▶ [EXTRACTED MATERIAL]
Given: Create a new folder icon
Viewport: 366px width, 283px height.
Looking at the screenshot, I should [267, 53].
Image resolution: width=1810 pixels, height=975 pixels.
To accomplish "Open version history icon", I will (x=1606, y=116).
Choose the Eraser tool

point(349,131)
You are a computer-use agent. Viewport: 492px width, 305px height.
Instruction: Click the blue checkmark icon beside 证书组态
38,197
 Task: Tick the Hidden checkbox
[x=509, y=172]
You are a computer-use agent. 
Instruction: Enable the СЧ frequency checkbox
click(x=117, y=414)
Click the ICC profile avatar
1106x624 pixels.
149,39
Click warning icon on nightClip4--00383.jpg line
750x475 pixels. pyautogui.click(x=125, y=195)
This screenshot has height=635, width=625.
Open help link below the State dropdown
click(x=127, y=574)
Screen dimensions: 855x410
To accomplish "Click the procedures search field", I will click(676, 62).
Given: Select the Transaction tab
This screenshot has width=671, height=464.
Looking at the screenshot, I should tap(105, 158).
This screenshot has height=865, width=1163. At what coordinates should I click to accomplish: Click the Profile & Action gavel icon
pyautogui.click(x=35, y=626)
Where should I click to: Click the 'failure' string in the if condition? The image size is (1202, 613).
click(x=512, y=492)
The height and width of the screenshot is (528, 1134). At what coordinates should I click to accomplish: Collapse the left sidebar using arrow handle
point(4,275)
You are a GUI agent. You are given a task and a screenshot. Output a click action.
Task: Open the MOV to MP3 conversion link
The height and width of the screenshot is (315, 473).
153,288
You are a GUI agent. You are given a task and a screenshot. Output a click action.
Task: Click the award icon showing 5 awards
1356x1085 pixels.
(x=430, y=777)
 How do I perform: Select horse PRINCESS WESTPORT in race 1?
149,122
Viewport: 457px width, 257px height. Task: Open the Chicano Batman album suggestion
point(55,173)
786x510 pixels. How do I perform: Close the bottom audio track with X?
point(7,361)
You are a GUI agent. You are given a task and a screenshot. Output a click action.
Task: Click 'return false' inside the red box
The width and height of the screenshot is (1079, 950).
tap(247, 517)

▶ [THE PROBLEM]
A complete, exact copy of the material is the expected answer.

▶ [EXERCISE RESPONSE]
Given: Create a new folder icon
Viewport: 366px width, 283px height.
Looking at the screenshot, I should [267, 53].
Image resolution: width=1810 pixels, height=975 pixels.
To accomplish "Open version history icon", I will (x=1606, y=116).
Choose the Eraser tool

point(349,131)
You are a computer-use agent. Viewport: 492px width, 305px height.
Instruction: Click the blue checkmark icon beside 证书组态
38,197
 Task: Tick the Hidden checkbox
[x=509, y=172]
You are a computer-use agent. 
Instruction: Enable the СЧ frequency checkbox
click(x=117, y=414)
Click the ICC profile avatar
1106x624 pixels.
149,39
Click warning icon on nightClip4--00383.jpg line
750x475 pixels. pyautogui.click(x=125, y=195)
This screenshot has height=635, width=625.
Open help link below the State dropdown
click(x=127, y=574)
Screen dimensions: 855x410
To accomplish "Click the procedures search field", I will click(676, 62).
Given: Select the Transaction tab
This screenshot has width=671, height=464.
Looking at the screenshot, I should tap(105, 158).
This screenshot has height=865, width=1163. At what coordinates should I click to accomplish: Click the Profile & Action gavel icon
pyautogui.click(x=35, y=626)
Where should I click to: Click the 'failure' string in the if condition? The image size is (1202, 613).
click(x=512, y=492)
The height and width of the screenshot is (528, 1134). At what coordinates should I click to accomplish: Collapse the left sidebar using arrow handle
point(4,275)
You are a GUI agent. You are given a task and a screenshot. Output a click action.
Task: Open the MOV to MP3 conversion link
The height and width of the screenshot is (315, 473).
153,288
You are a GUI agent. You are given a task and a screenshot. Output a click action.
Task: Click the award icon showing 5 awards
1356x1085 pixels.
(x=430, y=777)
 How do I perform: Select horse PRINCESS WESTPORT in race 1?
149,122
Viewport: 457px width, 257px height. Task: Open the Chicano Batman album suggestion
point(55,173)
786x510 pixels. How do I perform: Close the bottom audio track with X?
point(7,361)
You are a GUI agent. You are given a task and a screenshot. Output a click action.
Task: Click 'return false' inside the red box
The width and height of the screenshot is (1079, 950).
tap(247, 517)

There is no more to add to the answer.